5. The first known cocktail was similar to which modern cocktail?

Mojito – Believed to have been made by Sir Francis Drake in 1586, it was known as El Draque. It combined mint, lime juice, sugar and chuchuhuasi tree bark soaked in rum.

6. In 1791 where did the HMS Pandora run aground and sink?

Great Barrier Reef – HMS Pandora was the Royal Navy ship sent to hunt down the Bounty mutineers in 1791. After months of searching the south pacific and finding only 14 of the mutineers, Captain Edwards turned for home via passage through the Torres Strait.

The 24-gun frigate ran aground onto the reef, eventually sinking in 30 metres of water. One mutineer and 35 crew lost their lives, and the survivors made a phenomenal journey in long boats to Indonesia (then Java).

7. When was London’s Tower Bridge completed?

1894 – Crossing the River Thames close to the Tower of London, it is one of five London bridges owned and maintained by the Bridge House Estates, founded in 1282. The bridge is raised about a thousand times a year with river traffic still taking priority over road traffic.

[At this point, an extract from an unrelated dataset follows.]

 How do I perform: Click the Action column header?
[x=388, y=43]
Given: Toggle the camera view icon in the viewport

Today, 24 hours’ notice is required before opening the bridge, but there is no charge for vessels to open the bridge.

8. Which event marked the beginning of the 30 Years War?

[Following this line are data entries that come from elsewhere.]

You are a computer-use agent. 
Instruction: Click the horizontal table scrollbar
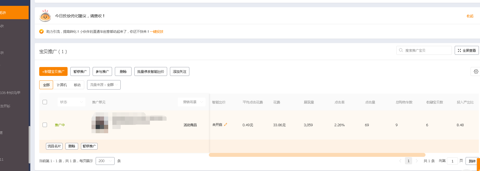[x=317, y=155]
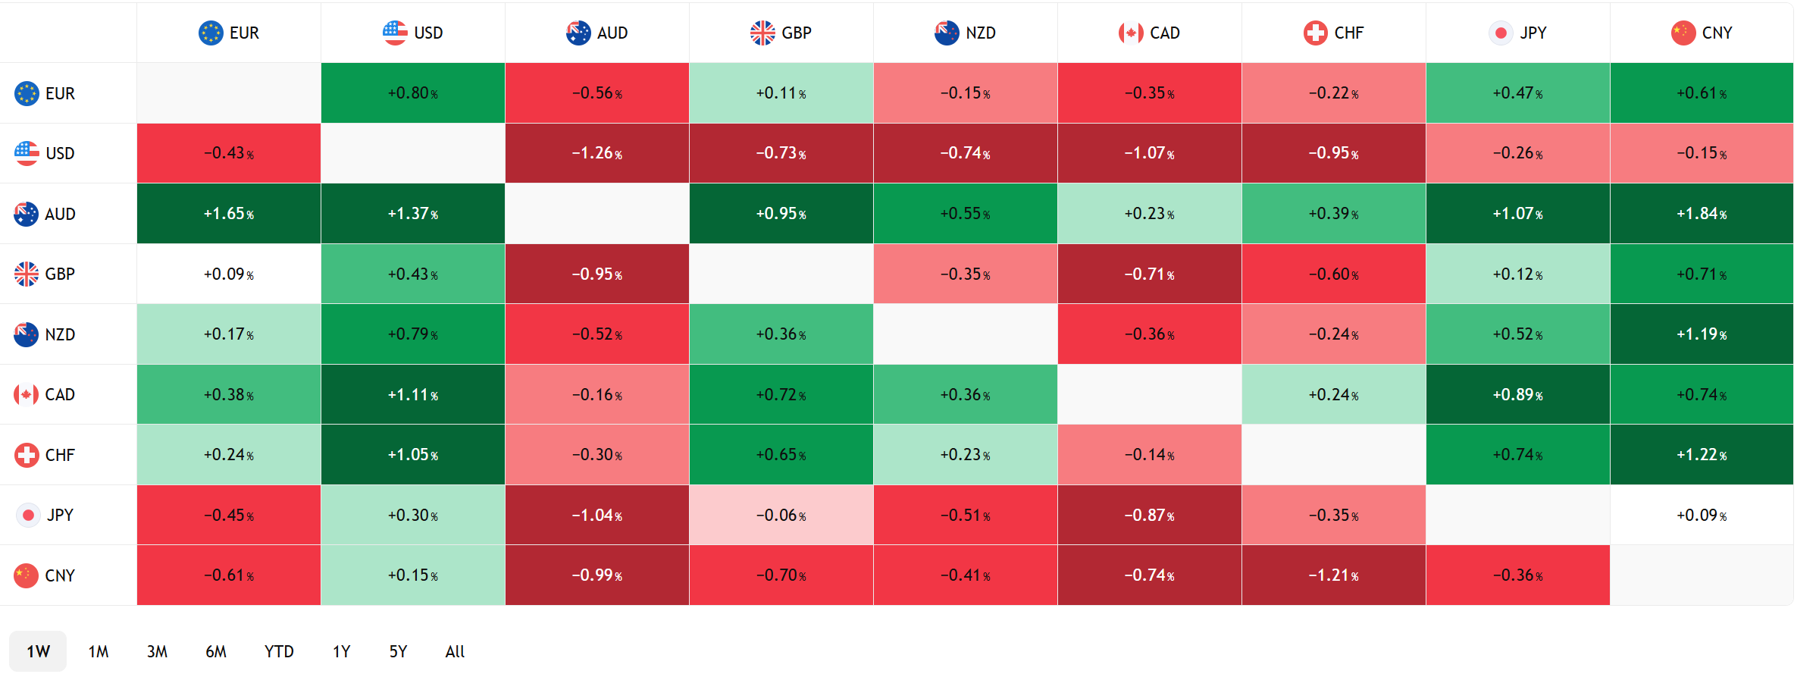1816x674 pixels.
Task: Select the All time range tab
Action: pyautogui.click(x=455, y=651)
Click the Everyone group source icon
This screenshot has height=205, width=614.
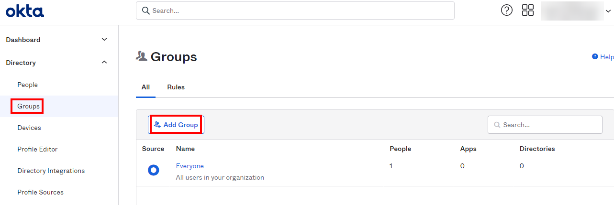click(x=153, y=170)

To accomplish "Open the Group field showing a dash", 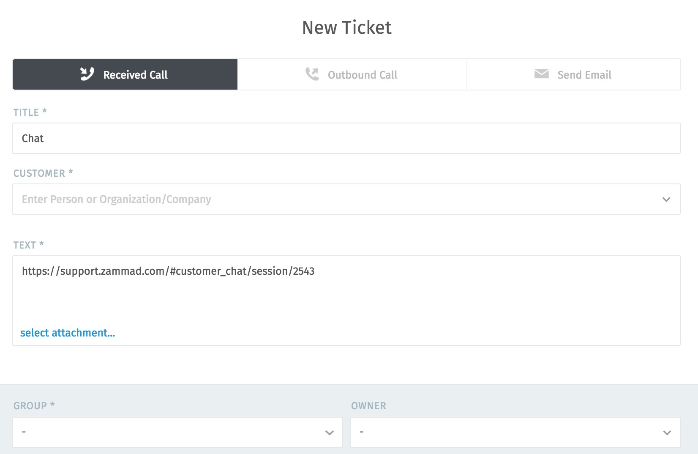I will tap(169, 432).
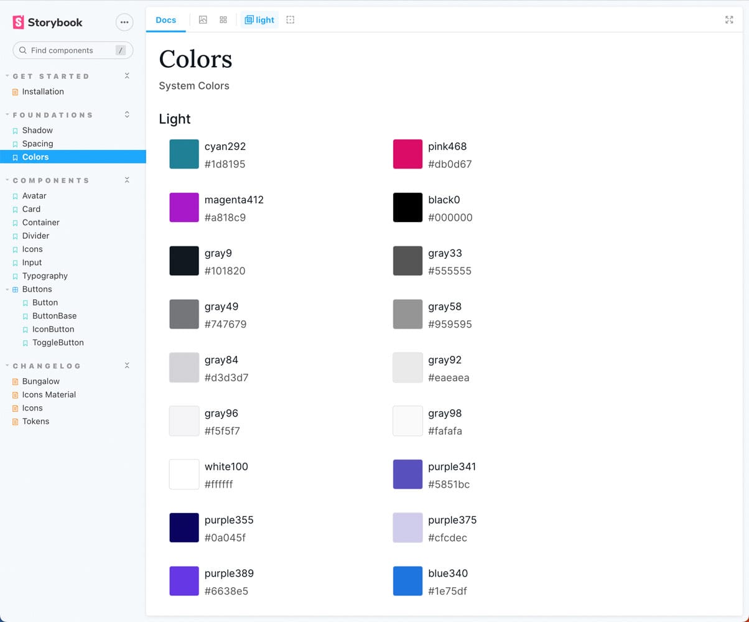Viewport: 749px width, 622px height.
Task: Click the document icon beside Installation
Action: click(x=16, y=92)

The defenestration of Prague – In 1618, an assembly of Prague Protestants seized the local Catholic councillors and threw them out of the palace window, which was some sixty-nine feet off the ground. Remarkably, though injured, they survived. This event, known as the Defenestration of Prague, started the Bohemian Revolt. The religious conflict eventually spread across the whole continent of Europe, involving France, Sweden, and a number of other countries.

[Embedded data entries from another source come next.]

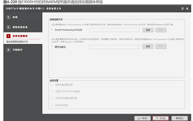Image resolution: width=193 pixels, height=121 pixels.
Task: Click the step 3 number badge
Action: click(8, 36)
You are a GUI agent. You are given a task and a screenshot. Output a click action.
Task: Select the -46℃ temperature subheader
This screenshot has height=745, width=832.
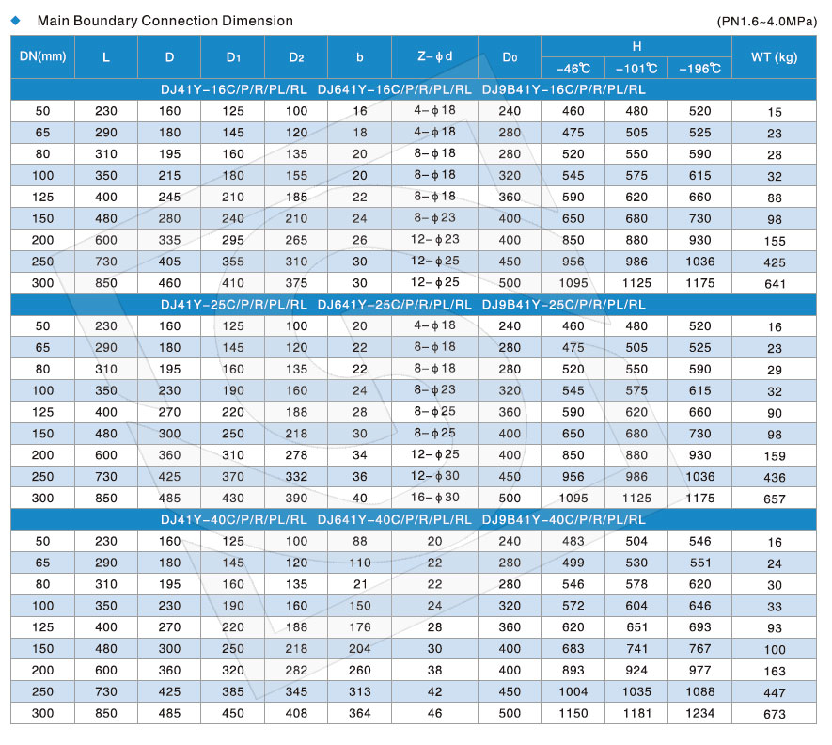(x=573, y=69)
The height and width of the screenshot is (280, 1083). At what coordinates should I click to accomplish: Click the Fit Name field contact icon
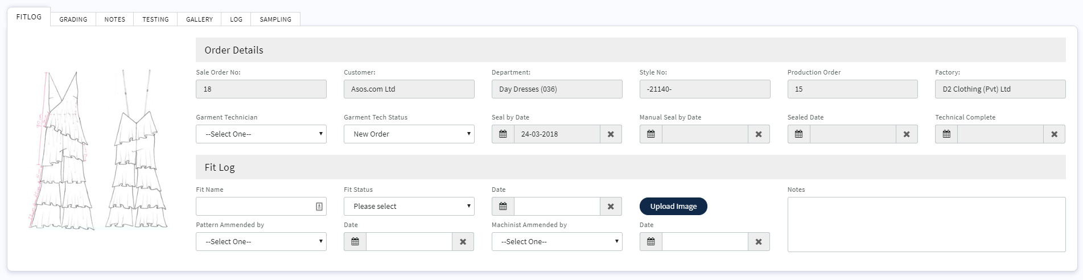click(319, 207)
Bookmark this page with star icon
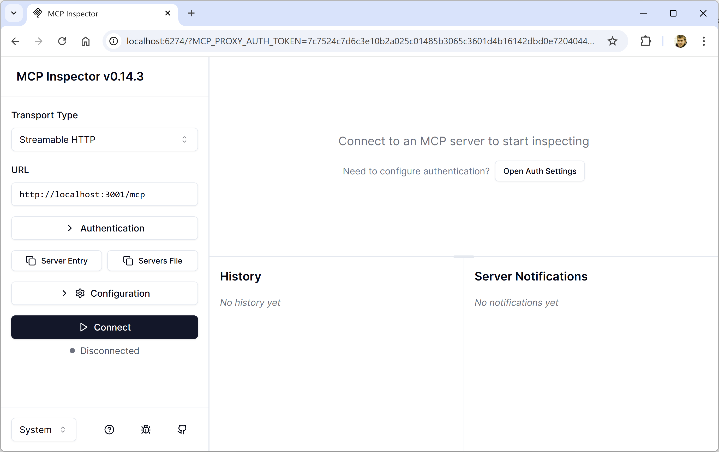719x452 pixels. click(612, 41)
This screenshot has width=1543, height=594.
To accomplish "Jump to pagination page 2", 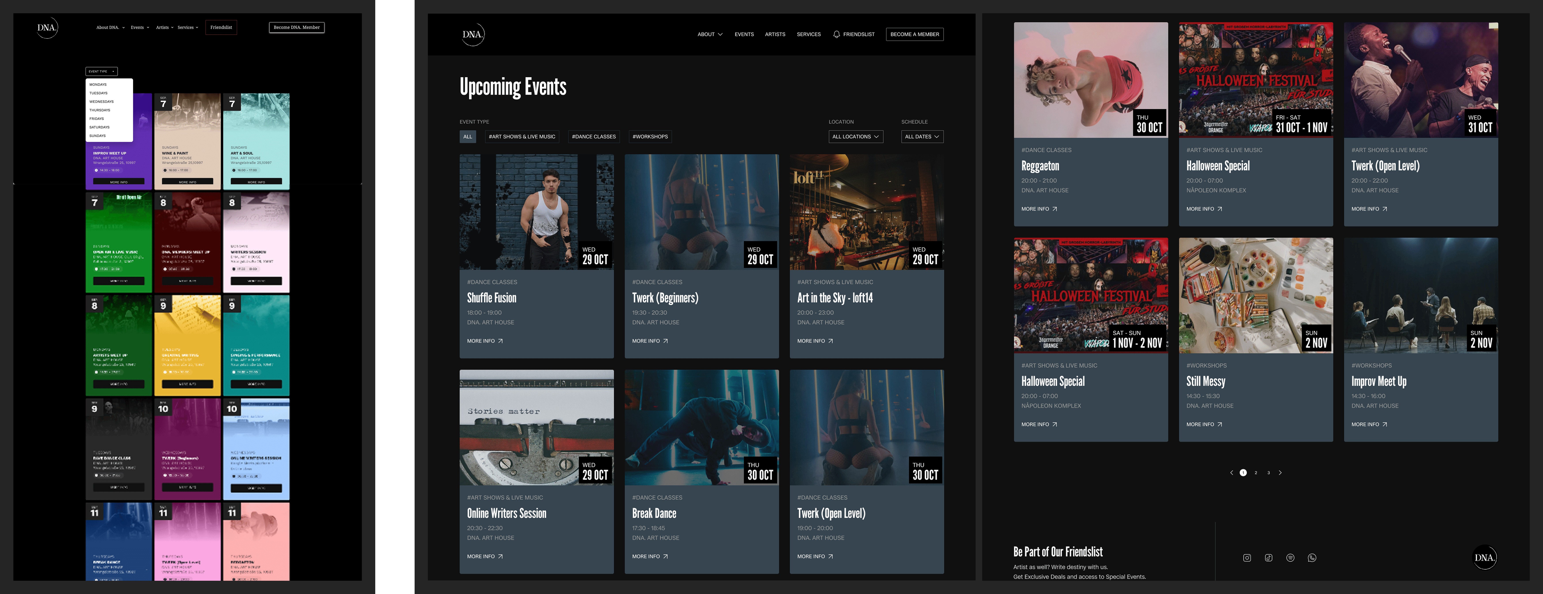I will (x=1256, y=472).
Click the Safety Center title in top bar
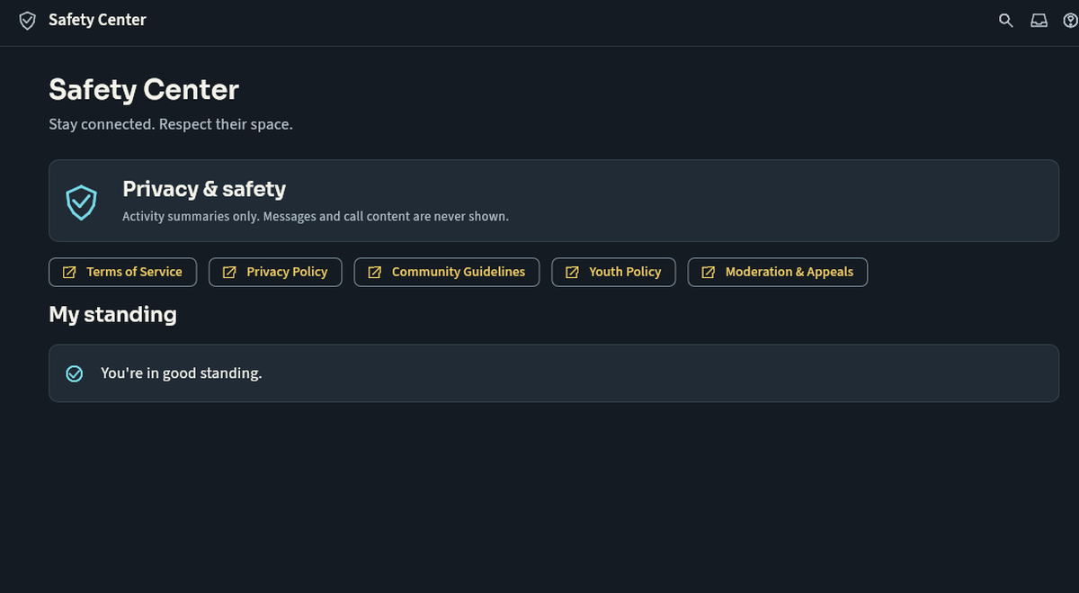The height and width of the screenshot is (593, 1079). tap(97, 20)
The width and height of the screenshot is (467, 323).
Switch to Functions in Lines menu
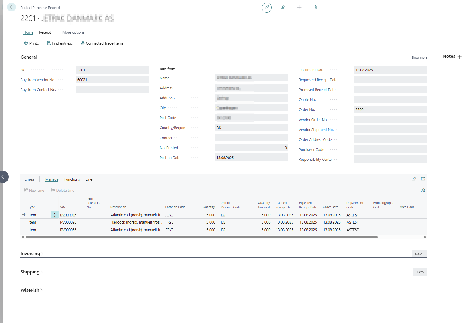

9. When did the majority of Europe adopt the Gregorian calendar?

1582 – Pope Gregory reformed the calendar in 1582. This new calendar, the Gregorian calendar, jumped from 4 October 1582 to 15 October 1582. It also made a better approximation of the natural length of the year by manipulating leap years over a 400-year cycle.

10. Which conflict preceded the unification of Germany?

Franco-Prussian War – After the French defeat in the Franco-Prussian War, the German princes proclaimed the founding of the German Empire in 1871 at Versailles, uniting all scattered parts of Germany except Austria.